I'm not sure I agree with the point regarding concurrent data structures and gar...

pron · on June 3, 2013

Go's designers seemed to take a somewhat defeatist approach in this regard. Instead of writing a really good GC, they opted to design the runtime in such a way that more memory sharing is possible, and the pressure on the GC is hopefully reduced. But they've done this at a cost: they've deliberately introduced aliasing, which all but completely precludes the possibility of ever implementing a really good GC for Go. That's why I think Go might be good enough for current multi-core hardware, but will not scale in a many-core world (there are other aspects of Go that are major road blocks for future scaling as well).

I remember seeing a talk by Cliff Click where he explains how a small change to the CPU can greatly assist with developing pauseless GCs (though his former employer, Azul Systems, has moved on to implement the whole thing in software, probably at some cost to performance).

Regardless of the undertaking, the question remains -- as we move into a many-core era -- whether we'll find a programming paradigm good enough to take advantage of many cores. I think that whatever the winning paradigm may be, it will require a "really good" GC.

rayiner · on June 3, 2013

Concurrent, scalable GC is hard, but it's made harder by the complete lack of cooperation from the hardware and OS. For example, you can dramatically simplify the design of a concurrent GC if you can scan the thread stacks and registers in a snapshot before doing the concurrent tracing. This should not be a high-latency operation on existing hardware, but on say OS X it can take 10's of milliseconds for just a couple of hundred threads. On Azul's machines, cooperation from its hypervisor allows thousands of threads to be paused in under a millisecond. Similarly, a read barrier like the kind implemented in Azul's hardware is not very complicated. The CPU already does, conceptually, a very elaborate virtual -> physical address translation + checking of access protections on every memory access, which is cached in the TLB. Adding a bit to the TLB to indicate that a page should be protected by a read barrier would cost very little.

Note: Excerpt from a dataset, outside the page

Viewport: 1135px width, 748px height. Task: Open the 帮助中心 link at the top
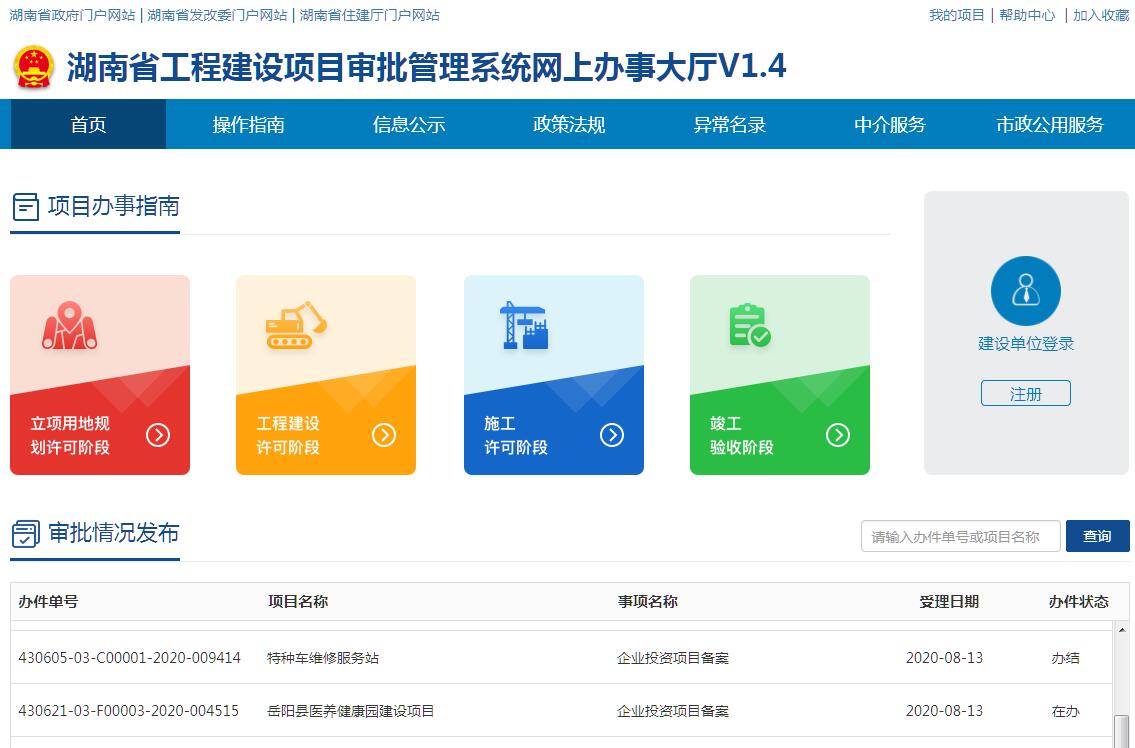click(x=1026, y=15)
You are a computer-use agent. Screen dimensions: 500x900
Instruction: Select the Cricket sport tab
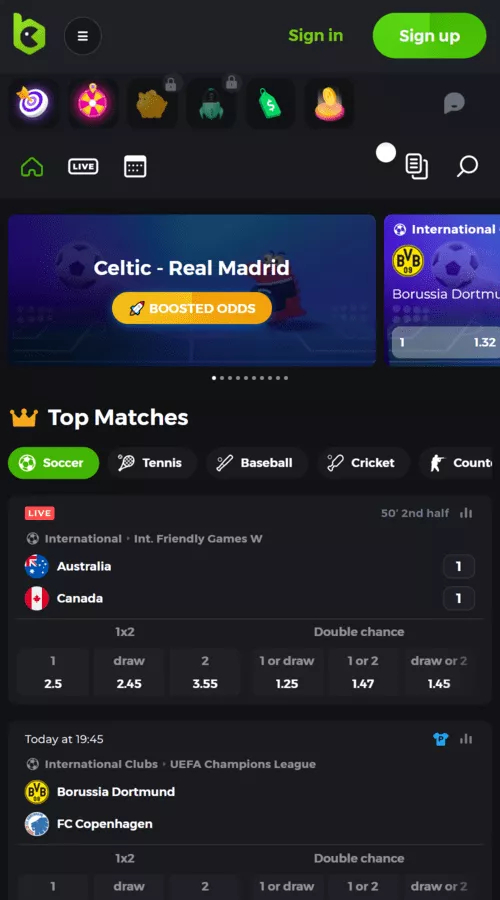click(x=363, y=463)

Azul's GC is basically a "really good" GC. It can handle hundreds of CPUs with hundreds of GBs of heap with tens of GBs per second of allocation rate with pause times of 10-20 milliseconds. It's basically a solved problem with the proper overall system design.

hga · on June 3, 2013

Going by what I know of Azul's systems, their pauseless GC avoids a 1 second delay per GB of heap by focusing on solving the hardest case vs. deferring it. When running on their custom hardware (generic 64 bit RISC + their special sauce) it uses an instruction to cheaply implement a read barrier. According to a paper describing this system, which they've since improved, doing that on stock (x86_64) hardware would incur a ~20% performance penalty. If your application uses a lot of memory and can't afford pauses that's probably OK.

nickik · on June 3, 2013

There Collector C4 is a soft-realtime they can not provide realtime but if they can be quite sure that they have very samll pauses. I truly belive in that vision. The problem is that the all the parts of they system have to be updated.

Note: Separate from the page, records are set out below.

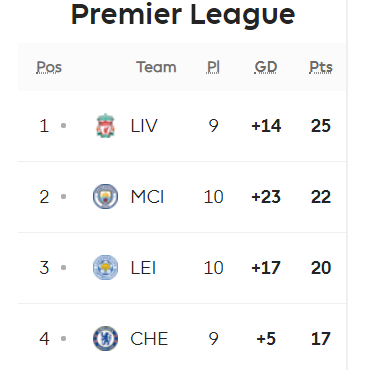The image size is (379, 370).
Task: Open the LEI team link
Action: coord(143,268)
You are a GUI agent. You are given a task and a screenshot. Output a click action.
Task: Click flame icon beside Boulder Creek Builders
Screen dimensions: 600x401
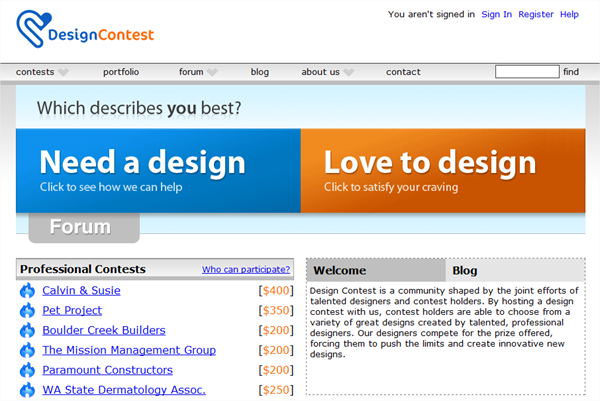point(27,331)
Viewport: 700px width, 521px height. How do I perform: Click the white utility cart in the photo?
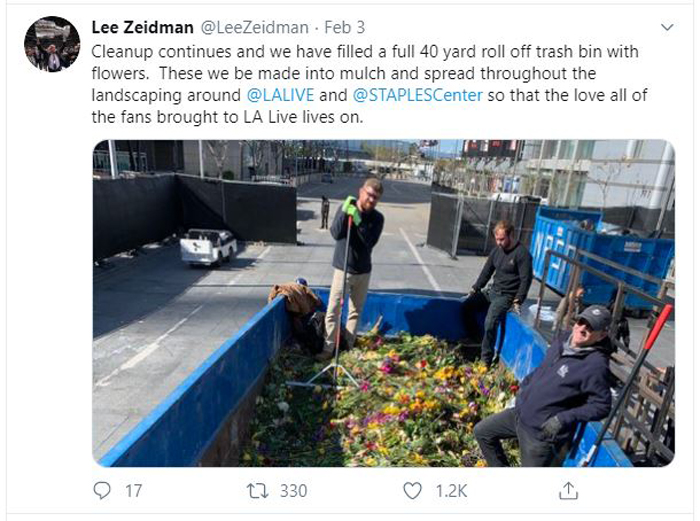tap(208, 247)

At the moment they can run on x86_64 but its not as fast as it could be. The have a special build for every linux distribution.

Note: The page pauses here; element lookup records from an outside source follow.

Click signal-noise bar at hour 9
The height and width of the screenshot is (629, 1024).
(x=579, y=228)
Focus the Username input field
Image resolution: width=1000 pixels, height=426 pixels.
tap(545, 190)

I am not sure how good this all works if you have very few cores and not a lot of threads. All in all however the C4 defently shows the way of the future. Hardware developer should learn from Azul, the OS guys should work more on supporting managed runtimes and the programming language community should do so to. Managed Memory is the future exept in very, very special cases.

m0th87 · on June 3, 2013

I don't see how Go's pointers preclude a good GC. You can't have dangling pointers, so it's not as if they're forced to use a conservative GC. Care to elaborate?

pron · on June 3, 2013

The best-known issue is interior pointers[1]:

To give the programmer this flexibility, Go must support what we call interior pointers to objects allocated in the heap. The X.buf field in the example above lives within the struct but it is legal to capture the address of this inner field, for instance to pass it to an I/O routine. In Java, as in many garbage-collected languages, it is not possible to construct an interior pointer like this, but in Go it is idiomatic. This design point affects which collection algorithms can be used, and may make them more difficult, but after careful thought we decided that it was necessary to allow interior pointers because of the benefits to the programmer and the ability to reduce pressure on the (perhaps harder to implement) collector. So far, our experience comparing similar Go and Java programs shows that use of interior pointers can have a significant effect on total arena size, latency, and collection times.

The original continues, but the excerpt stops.